The Cloud-Native Geospatial Forum (CNG) features an interesting interview with Kyle Barron, cloud Engineer at Development Seed and, among other roles, developer behind the Python-based “big data”-capable geovisualization library Lonboard1. The interview was published back in December, but if you haven’t read it yet, it is still well worth your time.
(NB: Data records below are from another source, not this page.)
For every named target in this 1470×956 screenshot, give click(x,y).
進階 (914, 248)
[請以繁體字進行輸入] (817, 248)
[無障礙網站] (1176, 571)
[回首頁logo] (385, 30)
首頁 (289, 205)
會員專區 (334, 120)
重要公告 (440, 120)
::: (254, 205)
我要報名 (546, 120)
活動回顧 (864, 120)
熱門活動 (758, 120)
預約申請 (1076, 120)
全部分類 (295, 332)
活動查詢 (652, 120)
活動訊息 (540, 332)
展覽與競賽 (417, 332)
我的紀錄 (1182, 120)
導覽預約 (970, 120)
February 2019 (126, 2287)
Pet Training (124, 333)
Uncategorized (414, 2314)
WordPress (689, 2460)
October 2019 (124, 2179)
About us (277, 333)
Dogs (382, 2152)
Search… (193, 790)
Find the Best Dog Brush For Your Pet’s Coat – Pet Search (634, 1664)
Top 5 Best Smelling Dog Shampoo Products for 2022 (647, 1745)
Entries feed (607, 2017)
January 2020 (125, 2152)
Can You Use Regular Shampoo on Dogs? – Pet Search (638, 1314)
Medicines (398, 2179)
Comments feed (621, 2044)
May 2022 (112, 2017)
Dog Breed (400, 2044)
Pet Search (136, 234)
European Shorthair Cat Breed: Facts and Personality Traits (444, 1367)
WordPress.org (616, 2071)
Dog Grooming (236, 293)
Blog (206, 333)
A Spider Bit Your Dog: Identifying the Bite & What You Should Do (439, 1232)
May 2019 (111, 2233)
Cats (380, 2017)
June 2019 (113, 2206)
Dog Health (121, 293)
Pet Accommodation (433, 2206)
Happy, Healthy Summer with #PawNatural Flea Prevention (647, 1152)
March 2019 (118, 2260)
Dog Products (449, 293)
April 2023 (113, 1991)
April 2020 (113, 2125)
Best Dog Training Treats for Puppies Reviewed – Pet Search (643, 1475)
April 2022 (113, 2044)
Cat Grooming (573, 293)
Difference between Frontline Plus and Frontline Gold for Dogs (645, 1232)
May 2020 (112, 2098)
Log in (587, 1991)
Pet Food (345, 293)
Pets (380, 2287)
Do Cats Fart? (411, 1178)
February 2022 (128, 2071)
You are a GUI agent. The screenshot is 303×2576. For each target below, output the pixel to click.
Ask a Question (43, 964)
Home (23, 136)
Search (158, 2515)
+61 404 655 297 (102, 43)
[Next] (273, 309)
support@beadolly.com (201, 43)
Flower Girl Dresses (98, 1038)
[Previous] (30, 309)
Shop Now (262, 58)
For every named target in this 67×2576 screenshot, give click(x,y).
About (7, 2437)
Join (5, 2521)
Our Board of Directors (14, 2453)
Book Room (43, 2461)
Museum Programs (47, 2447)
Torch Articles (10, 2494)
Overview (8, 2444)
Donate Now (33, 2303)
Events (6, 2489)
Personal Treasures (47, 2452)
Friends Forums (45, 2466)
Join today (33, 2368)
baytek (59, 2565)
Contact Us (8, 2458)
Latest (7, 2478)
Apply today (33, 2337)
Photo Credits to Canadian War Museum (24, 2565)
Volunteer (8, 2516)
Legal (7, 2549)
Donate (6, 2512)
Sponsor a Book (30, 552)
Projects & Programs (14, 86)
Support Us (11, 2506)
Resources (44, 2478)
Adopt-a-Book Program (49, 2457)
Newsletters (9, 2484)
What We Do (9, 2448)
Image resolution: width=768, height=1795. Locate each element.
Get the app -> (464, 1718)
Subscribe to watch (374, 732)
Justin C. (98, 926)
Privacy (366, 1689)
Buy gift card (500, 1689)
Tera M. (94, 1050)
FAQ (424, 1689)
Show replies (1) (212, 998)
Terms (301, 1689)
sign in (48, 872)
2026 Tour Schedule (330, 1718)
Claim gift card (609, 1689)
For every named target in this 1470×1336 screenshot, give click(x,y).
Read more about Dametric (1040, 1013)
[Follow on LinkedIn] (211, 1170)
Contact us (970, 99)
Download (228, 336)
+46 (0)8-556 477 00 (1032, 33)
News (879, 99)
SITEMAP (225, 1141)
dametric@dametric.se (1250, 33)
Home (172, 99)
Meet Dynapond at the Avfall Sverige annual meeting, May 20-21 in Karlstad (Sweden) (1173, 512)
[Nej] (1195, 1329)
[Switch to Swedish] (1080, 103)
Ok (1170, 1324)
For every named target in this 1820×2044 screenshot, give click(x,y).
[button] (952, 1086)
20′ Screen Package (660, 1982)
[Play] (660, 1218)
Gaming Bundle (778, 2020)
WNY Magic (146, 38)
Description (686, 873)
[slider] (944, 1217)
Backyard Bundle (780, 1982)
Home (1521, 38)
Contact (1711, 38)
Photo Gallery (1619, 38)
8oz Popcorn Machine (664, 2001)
In the interview, Kyle covers and touches upon, among others:
- Parquet and GeoParquet and their characteristics as well as suitable use-cases for these formats
- GeoArrow, a very fast and efficient in-memory representation of geospatial data
- stac-geoparquet, a converter between STAC items, GeoParquet and other formats
- Apache Iceberg, an open table format for analytics applications
These days, Parquet and GeoParquet are talked about quite often among geospatial professionals. But take note also of GeoArrow. While GeoArrow plays particularly well with GeoParquet, it is not tied to that format and can be used to improve geospatial workflows that involve other formats, too.
From Kyle:
Historically, GeoPandas and GDAL didn’t have a way to share a collection of data at a binary level. So GDAL (via the fiona driver) would effectively create GeoJSON Python objects for GeoPandas to consume. This is horribly inefficient. Since GDAL 3.6, GDAL has supported reading into GeoArrow and since GDAL 3.8 it has supported writing from GeoArrow.
GDAL’s adoption of GeoArrow made it 23x faster to read FlatGeobuf and GeoPackage into GeoPandas.
Be it through GDAL or dozens of other tools such as FME: You may very well have already benefitted from the work around #cloudnativegeo and, in particular, GeoArrow.
Footnotes
As to the name: you know, like “longboard”, but with “lon(gitude)”↩︎